Let me give a brief story for those that are new to the blog. Over the past 4 years I have been on a health journey. I did this to save my life. I was 47 over 300lbs and headed for death, at least that is what my Doctor said. Out of Fear I made drastic changes and drastic choices to avoid death. I’m proud to say that 4 years later I’m healthier than I was in college. So with that all said let me get to my rant. I recently (this past weekend) ran into an old friend, well someone I thought was my friend. She came up behind me and said “Oh my goodness is that you LaTonya”. I turned to see a smiling face, who she is and how I know her isn’t important. Besides you know I’m not a drama person so I don’t give out names if it’s gonna shed bad light on a person even if they deserve it. I said hello and we started to talk. Her first words were “how did you get so slim”? Before I could answer her next words were “I’m so shocked you were the size of a truck”. REALLY you haven’t seen me in years and that’s how you start a conversation. Her next remark set me back “I’m mean I don’t wanna be rude but lets face it you were living on the fat side of life, am I right”. Okay at this point I really hadn’t got to say much because she kept running her mouth. My head was thinking if you didn’t mean to be rude why did you say that? Finally, I spoke up and told her I had Bariatric Surgery. She took one step back and said “oh you are one of the cheaters, oh girl you’ll get fat again all the cheaters of surgery do”. At this point I was so done and wanted to walk away but I felt the need to defend myself. After all she has no idea how hard I have worked. Everyday I’m motivated by the hard cold facts that only 5% of people who have this surgery succeed. I’m aware of the low percent of people who don’t finish out life at goal weight. Clearly she doesn’t know me, because if she did she would know that I’m a fighter. I’m a person that when I was told success was only 5% I used it to fuel me not bring me down. I enlightened her on how hard I had worked physically, mentally and spiritually. She said “well that’s so great but you can’t do that the rest of your life, I give you 5 years”. I quickly said I have to go and walked away. I hope to never see her again. NO I take that back, I hope I see her every 5 years until I die so she can see I made it, I was one of the 5%.

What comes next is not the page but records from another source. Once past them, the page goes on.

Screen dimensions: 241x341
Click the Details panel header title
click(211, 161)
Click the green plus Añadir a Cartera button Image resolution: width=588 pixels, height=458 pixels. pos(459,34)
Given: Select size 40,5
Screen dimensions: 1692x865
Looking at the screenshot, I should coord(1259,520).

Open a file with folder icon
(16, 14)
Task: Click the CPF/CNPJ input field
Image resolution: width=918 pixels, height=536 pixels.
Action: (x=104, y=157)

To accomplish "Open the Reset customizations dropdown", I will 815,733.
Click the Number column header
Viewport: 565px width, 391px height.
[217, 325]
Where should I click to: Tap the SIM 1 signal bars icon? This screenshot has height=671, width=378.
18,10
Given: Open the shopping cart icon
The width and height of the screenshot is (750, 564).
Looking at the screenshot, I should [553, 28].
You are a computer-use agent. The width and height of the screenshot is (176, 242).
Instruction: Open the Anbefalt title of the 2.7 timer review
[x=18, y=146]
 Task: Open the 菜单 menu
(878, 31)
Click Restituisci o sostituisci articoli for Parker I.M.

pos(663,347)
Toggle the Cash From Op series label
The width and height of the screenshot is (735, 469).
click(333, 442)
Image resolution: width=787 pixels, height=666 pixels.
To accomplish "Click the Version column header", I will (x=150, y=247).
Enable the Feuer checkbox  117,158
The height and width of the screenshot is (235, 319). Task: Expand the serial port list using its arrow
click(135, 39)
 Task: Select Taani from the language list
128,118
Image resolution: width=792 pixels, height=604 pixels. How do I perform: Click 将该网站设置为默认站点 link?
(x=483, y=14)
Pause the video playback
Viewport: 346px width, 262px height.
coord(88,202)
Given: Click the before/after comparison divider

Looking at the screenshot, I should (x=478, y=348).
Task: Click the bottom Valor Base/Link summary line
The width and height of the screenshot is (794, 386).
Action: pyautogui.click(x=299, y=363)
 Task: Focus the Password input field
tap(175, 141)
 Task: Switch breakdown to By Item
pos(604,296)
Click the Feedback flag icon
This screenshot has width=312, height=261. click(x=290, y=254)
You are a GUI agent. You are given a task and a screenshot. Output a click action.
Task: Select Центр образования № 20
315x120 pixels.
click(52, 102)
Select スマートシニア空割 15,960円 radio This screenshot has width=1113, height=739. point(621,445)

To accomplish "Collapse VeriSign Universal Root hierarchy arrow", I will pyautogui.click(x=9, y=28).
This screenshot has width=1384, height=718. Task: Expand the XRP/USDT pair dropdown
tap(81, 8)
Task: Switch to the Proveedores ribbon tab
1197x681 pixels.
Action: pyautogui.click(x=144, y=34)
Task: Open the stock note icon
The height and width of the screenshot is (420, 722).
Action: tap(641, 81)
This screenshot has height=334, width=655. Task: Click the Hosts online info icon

So there is my rant! Why in the world would you say those things out loud to anyone. I’m puzzled by people who purposely go out and hurt people in any way with weapons, words or lack of love. It’s just mean and this is what is wrong in the world. We have stopped building each other up. The new norm is to yank the rug out from under people so the they fall and are laughed at by others. We are haters of people who are different, don’t believe the way we do and haters of people who have success. My dad, rest his soul would point out people who were successful and say watch that person learn from them. We don’t do that anymore we peer at them with hate and think well I’ll bet they cheated their way to the top. Okay I guess I started to rant again. I know we all aren’t like that, but gee wiz why do some people do this. Today change starts with one, then two and so on and so on. It’s hard sometimes when you have to be around negative people. It’s hard to keep your head up but try because we can’t let these negative people beat us down.
I hope that your Monday can be Blue Happy and I’m gonna recover mine by thinking Blue Happy thoughts as I paint in my studio. Pray hard people, for those that don’t have love in their hearts. Make today happy for someone with a compliment or a simple smile. I promise, it will make you feel amazing and they will be uplifted by your love.
Rhonda morrow
June 20, 2016LaTonya, I am so proud of you. Don’t ever feel or let someone make u feel like u “cheated”. You did what u needed to do to stay in this world and I for one am glad you did. I know I havnt seen you in years but if I walked up on you I would tell you how stunningly beautiful you still are. You always have been. I read your post and your blog and it encourages me everyday. Your hard work, your happiness and your love of life, family and creativity. So when hateful, and yes stupid people cross your path, always remember the ones who know how to appreciate you and all the hard work you’ve done. But mostly, remember yourself, that you are the best person in that conversation. Blue happy day to you my sweet friend
LaTonya
June 21, 2016Oh my Rhonda you made me cry, but they are happy tears. This past 4 years have been the hardest part of my life even harder than what got me here. Although hard it has also served as a learning tool for me. The only thing that makes me a cheater is that I cheated death at a young age. Thank you so much for sending me this message and lifting me up. Maybe someday our path will cross once again I would love to see you.
LaTonya
Rhonda
June 21, 2016That would be wonderful!